(Extracted entries begins)

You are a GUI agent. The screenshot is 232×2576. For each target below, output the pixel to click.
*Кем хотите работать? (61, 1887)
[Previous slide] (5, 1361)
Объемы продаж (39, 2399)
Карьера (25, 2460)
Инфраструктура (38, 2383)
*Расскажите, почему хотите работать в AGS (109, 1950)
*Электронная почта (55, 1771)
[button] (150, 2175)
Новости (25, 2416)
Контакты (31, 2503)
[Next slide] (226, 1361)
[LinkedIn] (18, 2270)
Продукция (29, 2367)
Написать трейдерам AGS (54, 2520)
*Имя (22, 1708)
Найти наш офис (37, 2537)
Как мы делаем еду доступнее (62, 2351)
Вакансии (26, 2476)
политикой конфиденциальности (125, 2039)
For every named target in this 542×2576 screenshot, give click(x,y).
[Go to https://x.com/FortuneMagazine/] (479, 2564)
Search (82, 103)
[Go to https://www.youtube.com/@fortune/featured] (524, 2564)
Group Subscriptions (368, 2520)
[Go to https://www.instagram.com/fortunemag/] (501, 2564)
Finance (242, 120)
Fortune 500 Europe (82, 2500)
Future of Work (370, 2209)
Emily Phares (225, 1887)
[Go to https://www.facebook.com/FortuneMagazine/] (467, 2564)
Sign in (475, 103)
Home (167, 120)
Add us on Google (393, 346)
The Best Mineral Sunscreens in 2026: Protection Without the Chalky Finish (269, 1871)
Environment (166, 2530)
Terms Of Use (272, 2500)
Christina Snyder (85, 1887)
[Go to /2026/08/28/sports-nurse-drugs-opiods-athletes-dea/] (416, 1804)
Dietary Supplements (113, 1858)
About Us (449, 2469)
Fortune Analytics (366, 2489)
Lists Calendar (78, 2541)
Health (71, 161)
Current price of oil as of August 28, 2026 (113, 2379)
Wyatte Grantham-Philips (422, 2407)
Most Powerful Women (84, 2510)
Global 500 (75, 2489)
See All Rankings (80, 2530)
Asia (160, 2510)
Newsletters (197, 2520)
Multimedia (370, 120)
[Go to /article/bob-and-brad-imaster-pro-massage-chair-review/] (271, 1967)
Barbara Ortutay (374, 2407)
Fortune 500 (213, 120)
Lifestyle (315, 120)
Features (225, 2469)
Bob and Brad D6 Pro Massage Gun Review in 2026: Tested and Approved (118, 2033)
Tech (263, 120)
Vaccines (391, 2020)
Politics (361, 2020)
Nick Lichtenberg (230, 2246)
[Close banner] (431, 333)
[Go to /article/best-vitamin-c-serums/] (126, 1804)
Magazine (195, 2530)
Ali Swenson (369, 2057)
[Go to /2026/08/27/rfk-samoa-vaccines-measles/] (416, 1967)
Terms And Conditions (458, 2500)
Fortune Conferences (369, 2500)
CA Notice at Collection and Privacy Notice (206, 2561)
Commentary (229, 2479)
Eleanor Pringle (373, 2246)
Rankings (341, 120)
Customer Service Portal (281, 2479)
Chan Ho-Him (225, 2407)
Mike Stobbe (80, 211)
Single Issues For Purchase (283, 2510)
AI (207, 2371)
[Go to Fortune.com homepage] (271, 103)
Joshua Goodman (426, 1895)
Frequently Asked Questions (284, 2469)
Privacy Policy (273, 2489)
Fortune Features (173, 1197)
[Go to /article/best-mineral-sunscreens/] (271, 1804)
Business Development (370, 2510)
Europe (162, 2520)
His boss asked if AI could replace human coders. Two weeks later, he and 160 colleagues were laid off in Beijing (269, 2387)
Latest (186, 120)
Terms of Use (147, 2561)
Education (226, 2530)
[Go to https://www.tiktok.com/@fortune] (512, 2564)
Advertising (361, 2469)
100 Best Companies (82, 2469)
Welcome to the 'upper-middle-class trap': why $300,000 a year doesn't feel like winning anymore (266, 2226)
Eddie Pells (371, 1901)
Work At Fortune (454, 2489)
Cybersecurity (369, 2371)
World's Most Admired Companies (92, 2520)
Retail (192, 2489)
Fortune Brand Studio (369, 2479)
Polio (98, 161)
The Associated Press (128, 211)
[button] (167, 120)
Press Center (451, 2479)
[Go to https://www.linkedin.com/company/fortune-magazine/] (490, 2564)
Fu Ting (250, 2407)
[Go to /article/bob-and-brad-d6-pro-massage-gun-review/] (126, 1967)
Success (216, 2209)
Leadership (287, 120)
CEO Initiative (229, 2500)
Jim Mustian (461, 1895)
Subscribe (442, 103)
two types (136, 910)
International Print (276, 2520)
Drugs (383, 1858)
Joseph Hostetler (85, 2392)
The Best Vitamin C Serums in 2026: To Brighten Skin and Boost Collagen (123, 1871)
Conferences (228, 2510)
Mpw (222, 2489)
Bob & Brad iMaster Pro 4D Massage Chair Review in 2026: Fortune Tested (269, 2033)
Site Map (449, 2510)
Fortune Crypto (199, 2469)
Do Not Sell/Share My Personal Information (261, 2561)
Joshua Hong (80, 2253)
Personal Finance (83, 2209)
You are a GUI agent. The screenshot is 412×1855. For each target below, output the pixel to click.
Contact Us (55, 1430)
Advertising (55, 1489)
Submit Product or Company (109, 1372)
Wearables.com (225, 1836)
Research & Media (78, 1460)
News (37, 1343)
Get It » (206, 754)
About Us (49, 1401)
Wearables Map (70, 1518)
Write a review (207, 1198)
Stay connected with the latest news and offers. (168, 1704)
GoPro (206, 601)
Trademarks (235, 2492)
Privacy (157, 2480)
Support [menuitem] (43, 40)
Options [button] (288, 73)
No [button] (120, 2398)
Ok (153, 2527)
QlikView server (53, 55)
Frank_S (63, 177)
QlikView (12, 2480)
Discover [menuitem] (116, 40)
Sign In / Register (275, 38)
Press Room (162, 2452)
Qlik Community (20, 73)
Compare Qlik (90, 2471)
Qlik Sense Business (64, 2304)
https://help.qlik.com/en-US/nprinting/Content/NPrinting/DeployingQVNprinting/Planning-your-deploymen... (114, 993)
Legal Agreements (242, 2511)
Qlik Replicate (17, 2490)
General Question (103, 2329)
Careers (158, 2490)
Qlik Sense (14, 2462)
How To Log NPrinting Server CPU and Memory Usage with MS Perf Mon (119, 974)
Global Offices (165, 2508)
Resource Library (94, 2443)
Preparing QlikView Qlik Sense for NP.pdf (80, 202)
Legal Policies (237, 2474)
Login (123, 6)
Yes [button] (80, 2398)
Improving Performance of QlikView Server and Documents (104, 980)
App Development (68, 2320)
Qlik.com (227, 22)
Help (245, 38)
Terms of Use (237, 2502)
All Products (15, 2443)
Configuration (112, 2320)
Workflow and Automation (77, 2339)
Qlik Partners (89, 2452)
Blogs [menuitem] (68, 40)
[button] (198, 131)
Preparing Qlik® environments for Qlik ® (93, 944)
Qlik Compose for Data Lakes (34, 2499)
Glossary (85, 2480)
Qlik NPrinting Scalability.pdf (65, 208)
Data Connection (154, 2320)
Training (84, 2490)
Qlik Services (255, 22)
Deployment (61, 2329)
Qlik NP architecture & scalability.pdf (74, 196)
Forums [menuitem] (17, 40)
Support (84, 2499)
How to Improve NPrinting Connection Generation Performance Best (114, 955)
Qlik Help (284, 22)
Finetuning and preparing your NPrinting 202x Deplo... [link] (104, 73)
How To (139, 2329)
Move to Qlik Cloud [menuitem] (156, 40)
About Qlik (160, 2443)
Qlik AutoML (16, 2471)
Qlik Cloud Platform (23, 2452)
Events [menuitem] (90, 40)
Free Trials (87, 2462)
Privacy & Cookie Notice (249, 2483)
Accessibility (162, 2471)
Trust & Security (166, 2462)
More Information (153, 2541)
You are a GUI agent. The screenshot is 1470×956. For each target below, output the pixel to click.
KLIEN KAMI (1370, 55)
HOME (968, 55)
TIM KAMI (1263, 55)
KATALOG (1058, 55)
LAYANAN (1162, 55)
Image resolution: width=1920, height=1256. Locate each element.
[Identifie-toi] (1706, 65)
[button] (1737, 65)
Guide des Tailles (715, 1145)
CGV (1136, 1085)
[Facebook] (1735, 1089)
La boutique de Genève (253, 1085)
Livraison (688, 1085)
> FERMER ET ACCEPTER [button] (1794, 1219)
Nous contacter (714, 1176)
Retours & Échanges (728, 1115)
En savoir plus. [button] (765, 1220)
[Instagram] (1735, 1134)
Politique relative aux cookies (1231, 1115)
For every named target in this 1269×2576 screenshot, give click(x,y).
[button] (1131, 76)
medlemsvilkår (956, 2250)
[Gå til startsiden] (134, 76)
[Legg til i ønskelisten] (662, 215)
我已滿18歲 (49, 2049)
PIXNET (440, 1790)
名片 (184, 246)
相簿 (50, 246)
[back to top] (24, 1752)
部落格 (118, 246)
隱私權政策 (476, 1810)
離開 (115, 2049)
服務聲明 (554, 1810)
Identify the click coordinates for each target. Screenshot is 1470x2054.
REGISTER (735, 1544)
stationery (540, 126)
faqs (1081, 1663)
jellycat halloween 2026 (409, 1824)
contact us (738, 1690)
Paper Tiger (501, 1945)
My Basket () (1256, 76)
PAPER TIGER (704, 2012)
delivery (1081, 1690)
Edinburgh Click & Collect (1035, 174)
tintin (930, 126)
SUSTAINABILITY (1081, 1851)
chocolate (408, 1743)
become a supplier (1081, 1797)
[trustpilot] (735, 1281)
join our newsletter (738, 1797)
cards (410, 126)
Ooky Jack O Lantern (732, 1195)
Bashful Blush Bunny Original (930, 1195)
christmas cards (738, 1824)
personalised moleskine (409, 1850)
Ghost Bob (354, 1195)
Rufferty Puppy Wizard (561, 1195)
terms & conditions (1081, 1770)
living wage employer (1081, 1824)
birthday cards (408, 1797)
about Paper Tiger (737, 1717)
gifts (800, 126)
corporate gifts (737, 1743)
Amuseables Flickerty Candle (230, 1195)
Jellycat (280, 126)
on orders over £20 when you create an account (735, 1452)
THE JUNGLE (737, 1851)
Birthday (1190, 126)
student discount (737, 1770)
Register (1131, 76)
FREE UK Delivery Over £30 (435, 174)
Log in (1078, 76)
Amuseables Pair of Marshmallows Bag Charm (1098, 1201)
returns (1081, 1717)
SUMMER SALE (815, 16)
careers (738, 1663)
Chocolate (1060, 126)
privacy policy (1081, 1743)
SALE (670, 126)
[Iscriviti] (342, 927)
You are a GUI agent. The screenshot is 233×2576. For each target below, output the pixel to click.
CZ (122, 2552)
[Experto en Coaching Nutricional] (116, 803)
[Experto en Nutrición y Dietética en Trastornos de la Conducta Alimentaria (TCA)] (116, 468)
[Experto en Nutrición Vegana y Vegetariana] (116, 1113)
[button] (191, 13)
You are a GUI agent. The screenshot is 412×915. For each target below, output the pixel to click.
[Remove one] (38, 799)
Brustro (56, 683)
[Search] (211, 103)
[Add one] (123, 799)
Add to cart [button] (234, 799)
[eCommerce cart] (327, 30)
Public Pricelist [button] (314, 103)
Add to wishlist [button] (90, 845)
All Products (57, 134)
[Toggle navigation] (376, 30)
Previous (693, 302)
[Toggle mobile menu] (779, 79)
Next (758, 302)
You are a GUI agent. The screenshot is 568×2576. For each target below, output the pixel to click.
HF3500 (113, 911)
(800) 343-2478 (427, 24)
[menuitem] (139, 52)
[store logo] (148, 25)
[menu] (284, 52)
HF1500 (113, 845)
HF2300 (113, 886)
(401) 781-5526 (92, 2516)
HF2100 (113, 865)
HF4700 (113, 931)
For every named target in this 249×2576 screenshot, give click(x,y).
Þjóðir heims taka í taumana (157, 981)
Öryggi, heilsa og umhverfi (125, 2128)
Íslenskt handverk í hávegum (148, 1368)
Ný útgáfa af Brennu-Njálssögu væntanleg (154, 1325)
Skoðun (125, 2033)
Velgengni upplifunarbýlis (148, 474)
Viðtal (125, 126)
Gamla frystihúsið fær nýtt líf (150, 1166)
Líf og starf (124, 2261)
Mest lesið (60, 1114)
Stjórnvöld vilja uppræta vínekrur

(Extracted entries ends)

_Prompt:_ Please, from the entries above, set down exactly the lines from the one containing "Personal Finance (83, 2209)" through the one containing "How To (139, 2329)", and only those.

_Exercise result:_
Personal Finance (83, 2209)
You are a GUI agent. The screenshot is 412×1855. For each target below, output the pixel to click.
Contact Us (55, 1430)
Advertising (55, 1489)
Submit Product or Company (109, 1372)
Wearables.com (225, 1836)
Research & Media (78, 1460)
News (37, 1343)
Get It » (206, 754)
About Us (49, 1401)
Wearables Map (70, 1518)
Write a review (207, 1198)
Stay connected with the latest news and offers. (168, 1704)
GoPro (206, 601)
Trademarks (235, 2492)
Privacy (157, 2480)
Support [menuitem] (43, 40)
Options [button] (288, 73)
No [button] (120, 2398)
Ok (153, 2527)
QlikView server (53, 55)
Frank_S (63, 177)
QlikView (12, 2480)
Discover [menuitem] (116, 40)
Sign In / Register (275, 38)
Press Room (162, 2452)
Qlik Community (20, 73)
Compare Qlik (90, 2471)
Qlik Sense Business (64, 2304)
https://help.qlik.com/en-US/nprinting/Content/NPrinting/DeployingQVNprinting/Planning-your-deploymen... (114, 993)
Legal Agreements (242, 2511)
Qlik Replicate (17, 2490)
General Question (103, 2329)
Careers (158, 2490)
Qlik Sense (14, 2462)
How To Log NPrinting Server CPU and Memory Usage with MS Perf Mon (119, 974)
Global Offices (165, 2508)
Resource Library (94, 2443)
Preparing QlikView Qlik Sense for NP.pdf (80, 202)
Legal Policies (237, 2474)
Login (123, 6)
Yes [button] (80, 2398)
Improving Performance of QlikView Server and Documents (104, 980)
App Development (68, 2320)
Qlik.com (227, 22)
Help (245, 38)
Terms of Use (237, 2502)
All Products (15, 2443)
Configuration (112, 2320)
Workflow and Automation (77, 2339)
Qlik Partners (89, 2452)
Blogs [menuitem] (68, 40)
[button] (198, 131)
Preparing Qlik® environments for Qlik ® (93, 944)
Qlik Compose for Data Lakes (34, 2499)
Glossary (85, 2480)
Qlik NPrinting Scalability.pdf (65, 208)
Data Connection (154, 2320)
Training (84, 2490)
Qlik Services (255, 22)
Deployment (61, 2329)
Qlik NP architecture & scalability.pdf (74, 196)
Forums [menuitem] (17, 40)
Support (84, 2499)
How to Improve NPrinting Connection Generation Performance Best (114, 955)
Qlik Help (284, 22)
Finetuning and preparing your NPrinting 202x Deplo... [link] (104, 73)
How To (139, 2329)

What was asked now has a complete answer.